Real-time quantitative PCR and agarose gel electrophoresis

Total RNA was extracted from primary cells or gut tissues using Trizol reagent (Invitrogen, Carlsbad, CA, USA) and subjected to reverse transcription with HiScript-II-Q RT SuperMix for quantitative polymerase chain reaction (qPCR; Vazyme, Nanjing, China). Real-time qPCR was carried out using SYBR Green Master Mix(Vazyme) on QuantStudio 5 (Applied Biosystems, Foster City, CA, USA). The qPCR reaction was carried out according to the following conditions: predenaturation 5 min at 95°C, 95°C 10s followed by 60°C 30s for 40 cycles, melting curve stage 95°C 15s — 60°C 60s — 95°C 15s.

The following primers were used: Ace2: 5′-CTGGGCAGAAGTTGCTCAAG-3′ (forward) and 5′-TGGGCTCCATTCAGTGTTCC-3′ (reverse); β-actin:5′-CGCAGCCACTGTCGAGTC-3′ (forward) and 5′-GTCATCCATGGCGAACTGGT-3′ (reverse). Equal volume of qPCR products were subjected to 2% agarose gel electrophoresis to confirm the products sizes.

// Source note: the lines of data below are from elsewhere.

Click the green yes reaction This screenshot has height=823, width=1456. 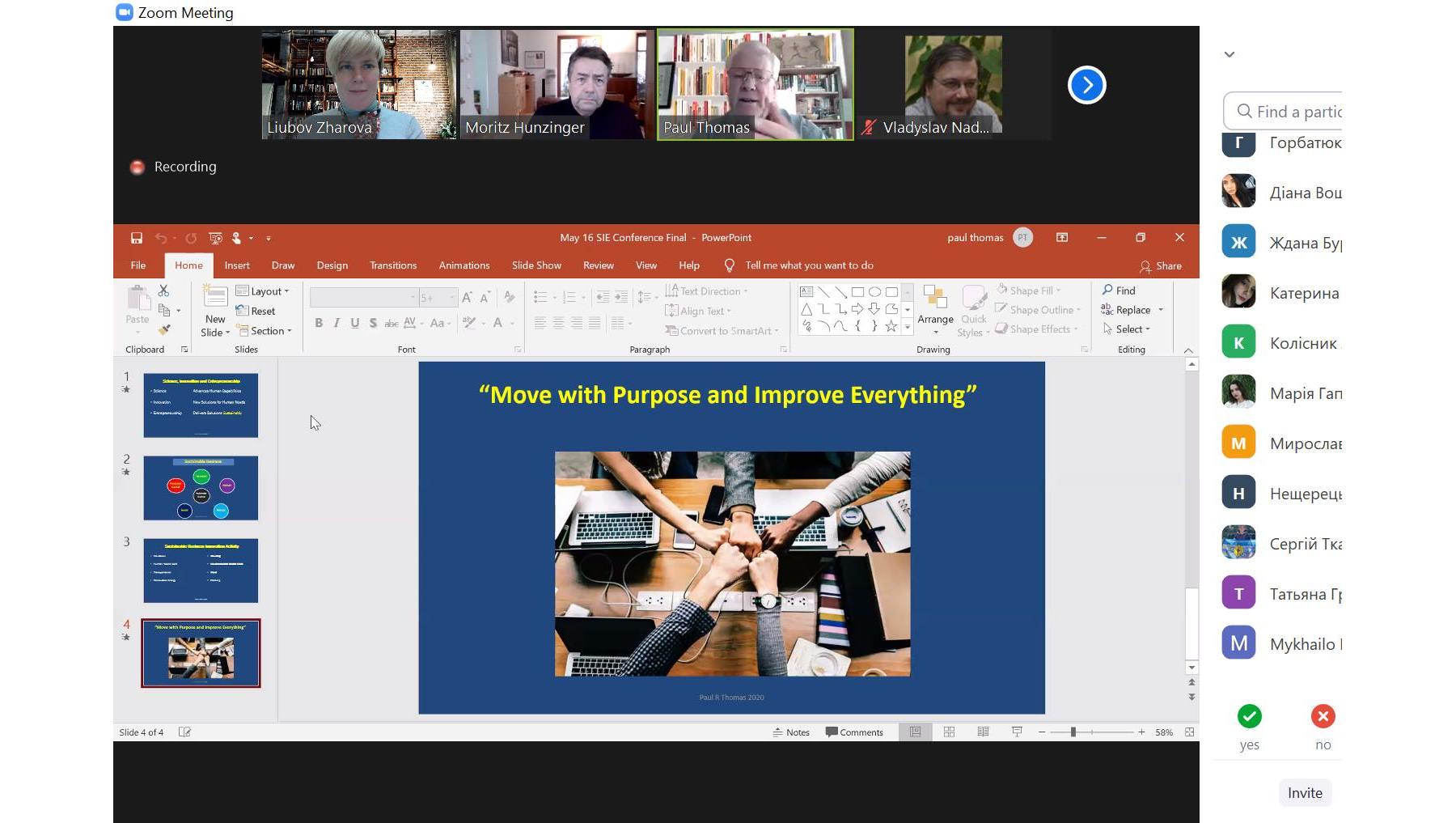pos(1249,717)

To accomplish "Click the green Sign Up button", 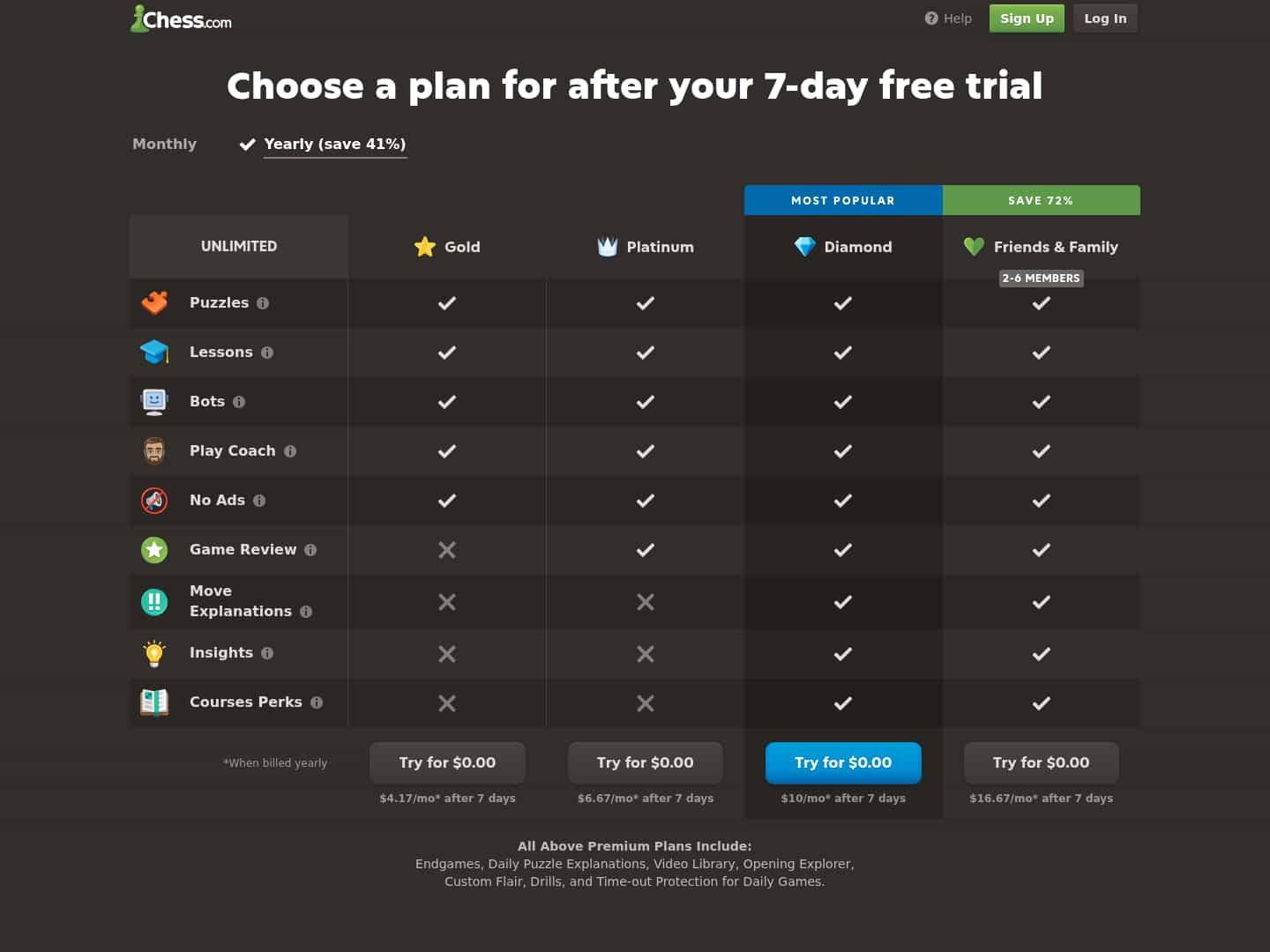I will coord(1027,19).
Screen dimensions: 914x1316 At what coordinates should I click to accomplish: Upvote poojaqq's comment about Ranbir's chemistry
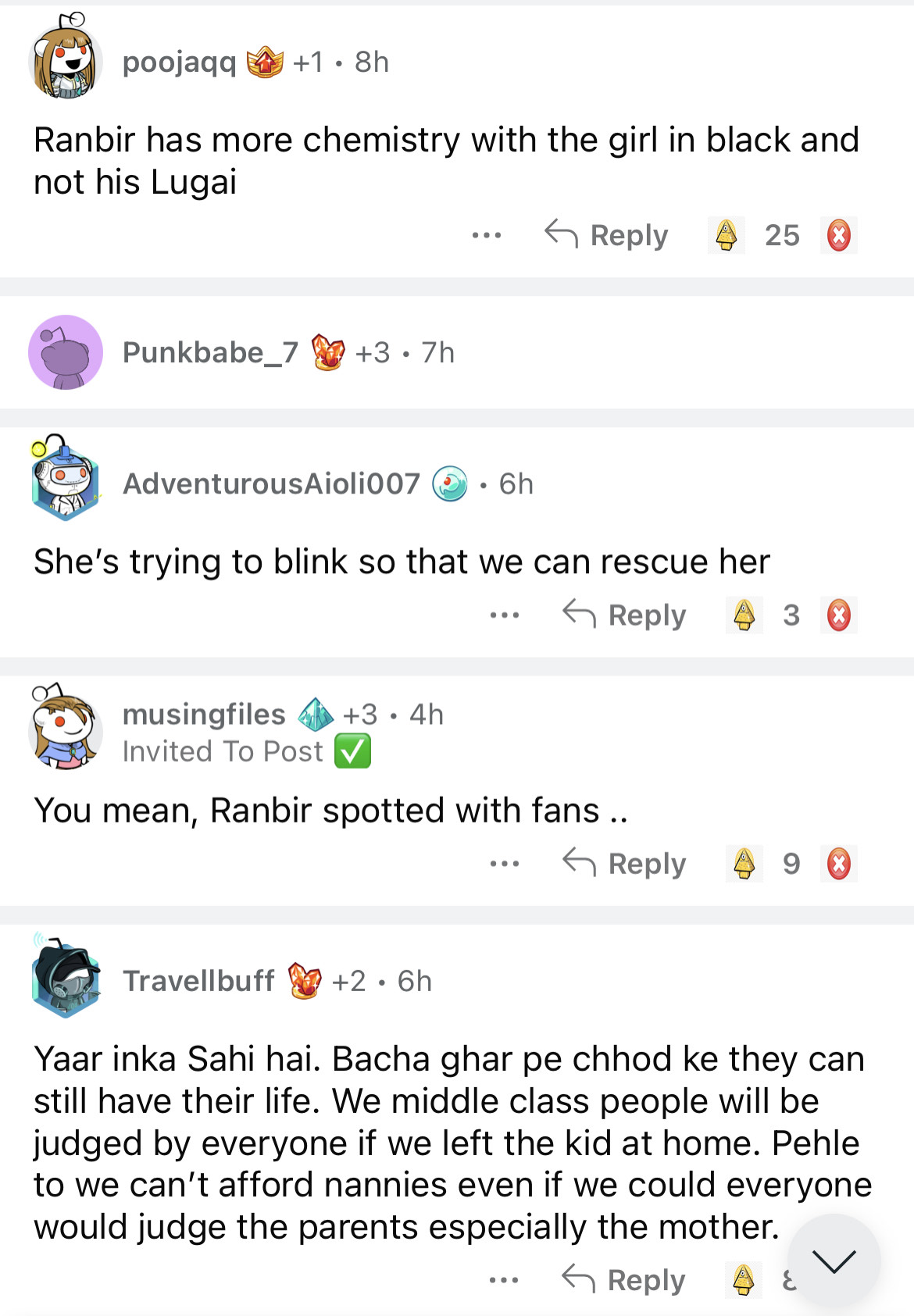point(726,235)
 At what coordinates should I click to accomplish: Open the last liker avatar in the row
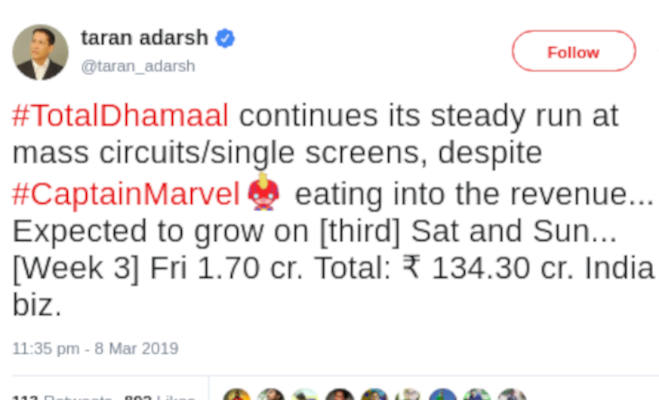pos(511,396)
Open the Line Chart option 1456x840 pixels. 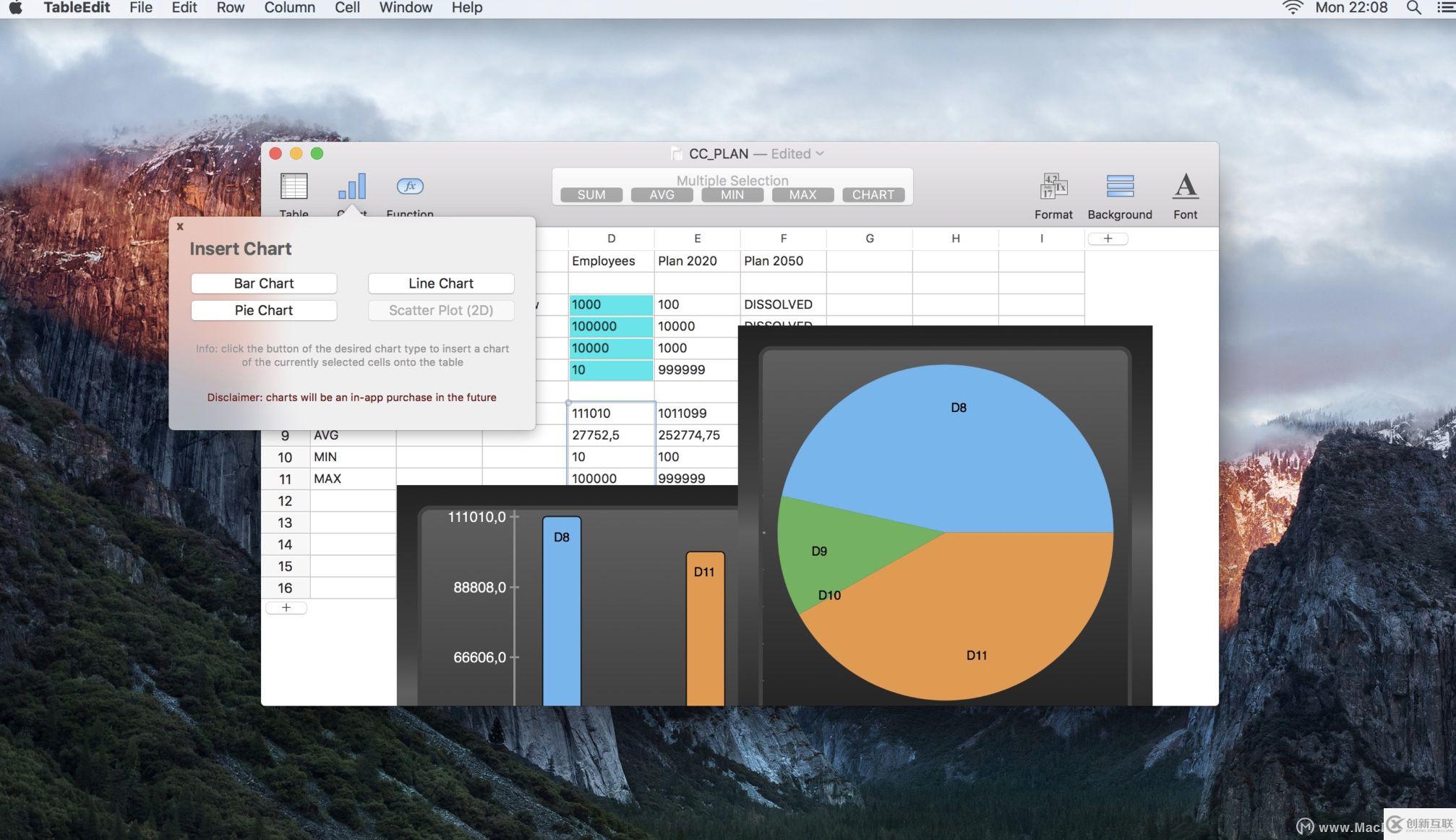tap(441, 283)
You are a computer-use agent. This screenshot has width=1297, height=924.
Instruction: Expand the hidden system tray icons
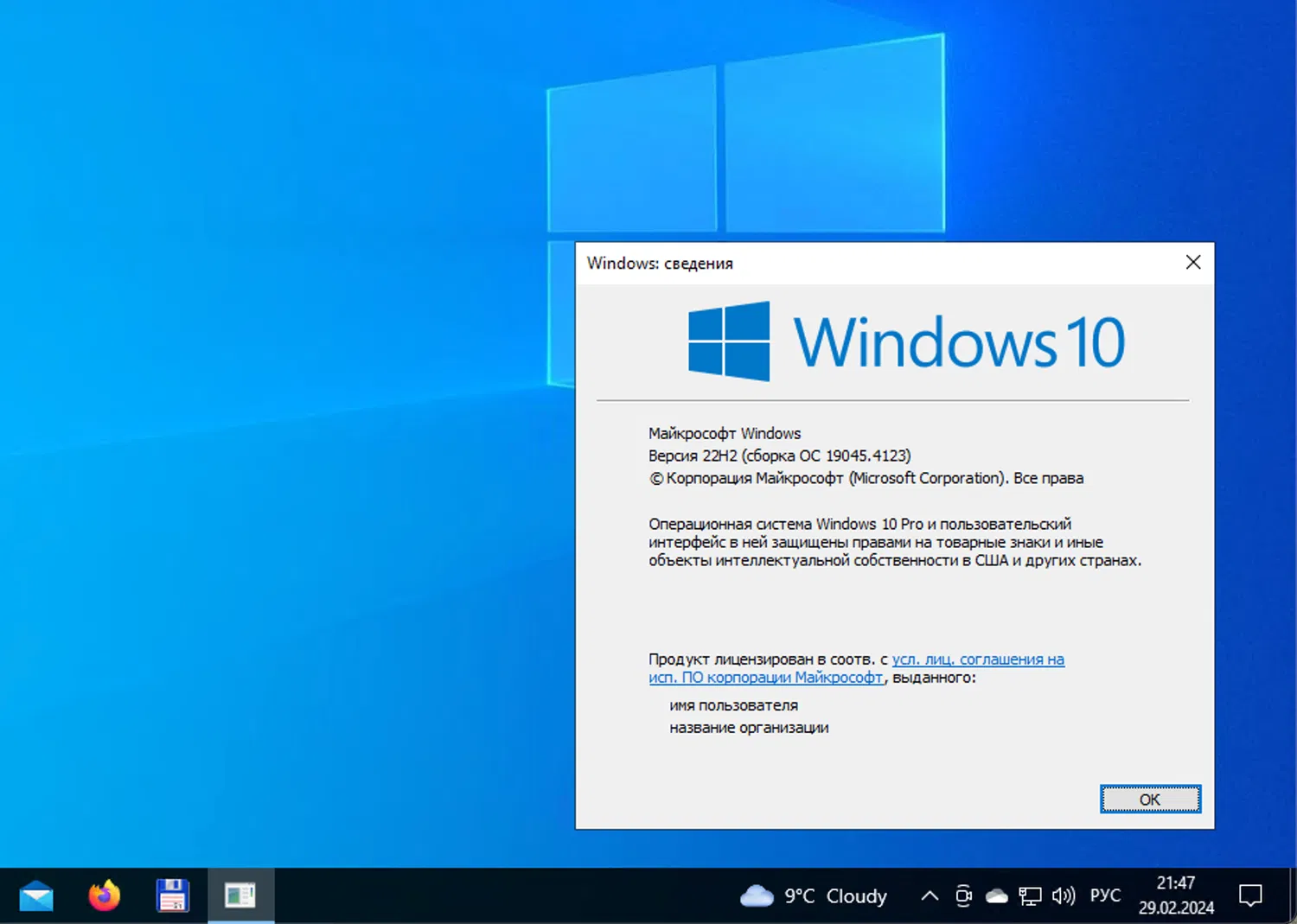[x=928, y=896]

Immunohistochemistry and immunofluorescence

The intestines were fixed by 4% paraformaldehyde (PFA) 48 h and dehydrated by 30% sucrose solution, and then embedded with optimum cutting temperature (Sakura, Torrence, CA, USA). 8 µm cyro sections were cut by cryostat microtome and sticked to the precoated glass slides. Cyro sections of the ileum and colon were incubated with anti-ACE2 antibody (1:1000, R&D Systems) overnight at 4°C. Sections were then incubated with biotin-conjugated secondary antibody for 1 h at room temperature, followed by avidin-biotin-horseradish peroxidase complex. The reaction was visualized by 1% diaminobenzidine with 0.01% hydrogen peroxide and then counterstained with hematoxylin. Air-dried sections were further dehydrated in alcohol gradient and 100% xylene. Isolated intestinal macrophages on coverslips were fixed with 4% PFA, washed and incubated with anti-iba1 antibody (1:800, Wako, Osaka, Japan) overnight at 4°C, followed by 594 Alexa secondary antibody and mounted with antifading mounting medium with diamidino-2-phenylindole (DAPI). Stained sections and cells were imaged with a fluorescence microscope (Nikon, Melville, NY, USA).

Statistical analysis

Data analysis and plots were performed using Prism 8.0 (GraphPad Software). Two groups were compared using a two-tailed unpaired Student's t test. P < 0.05 was considered statistically significant. All data are shown as mean ± SD.

Results

ACE2 protein levels are increased in the ileum of DIO mice

We first characterized the expression of ACE2 in the gut of mice fed short-term (12 wk) and long-term (48 wk) HFD. Both 12- and 48-wk HFD-fed mice gained significant body weight, and 48-wk HFD-fed mice had hyperglycemia (Fig. 1 A,B). The ileum and colon of mice were analyzed for relative Ace2 mRNA expression and ACE2 protein level expression. qPCR shows that Ace2 mRNA expressions are much higher in the ileum than colon as literature reported, however, there is no difference between chow-fed and HFD fed groups at either time points (Fig. 1C,D). Protein levels of ACE2 were analyzed by Western blot. Consistent with the HPA database and qPCR results, we observed that ACE2 is highly expressed in the ileum and is expressed at low levels in the colon, suggesting that the small intestine could be more prone to infection by COVID-19. Notably, ACE2 protein levels were much higher in the ileum of the HFD groups at both 12 and 48 wk (Fig. 1E–H). Compared with 12-wk HFD feeding, ACE2 protein levels in the ileum were not further elevated by 48-wk HFD feeding. In the colon, ACE2 protein levels did not differ between the chow and HFD groups. The higher surface protein level of ACE2 in the ileum of mice fed a 48-wk HFD was confirmed by immunohistochemistry (Fig. 1I,J). These results show that ACE2 is highly expressed in the ileum and upregulated in DIO mice but is not further increased by age or prolonged HFD feeding.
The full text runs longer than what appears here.